In a paper called "Large Language Models as Optimizers" listed this month on arXiv, DeepMind scientists introduced Optimization by PROmpting (OPRO), a method to improve the performance of large language models (LLMs) such as OpenAI’s ChatGPT and Google’s PaLM 2. This new approach sidesteps the limitations of traditional math-based optimizers by using natural language to guide LLMs in problem-solving. "Natural language" is a fancy way of saying everyday human speech.
"Instead of formally defining the optimization problem and deriving the update step with a programmed solver," the researchers write, "we describe the optimization problem in natural language, then instruct the LLM to iteratively generate new solutions based on the problem description and the previously found solutions."

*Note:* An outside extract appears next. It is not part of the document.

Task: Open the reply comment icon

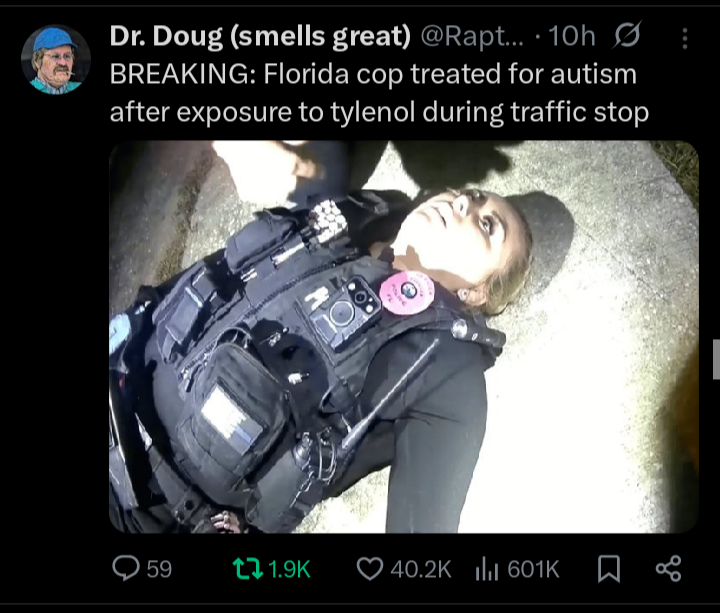Action: pos(126,568)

Typically, in machine learning, techniques using algorithms such as derivative-based optimizers act as a guide for improving an AI model's performance. Imagine a model's performance as a curve on a graph: The goal is to find the lowest point on this curve because that's where the model makes the fewest mistakes. By using the slope of the curve to make adjustments, the optimizer helps the model get closer and closer to that ideal low point, making it more accurate and efficient at whatever task it's designed to do.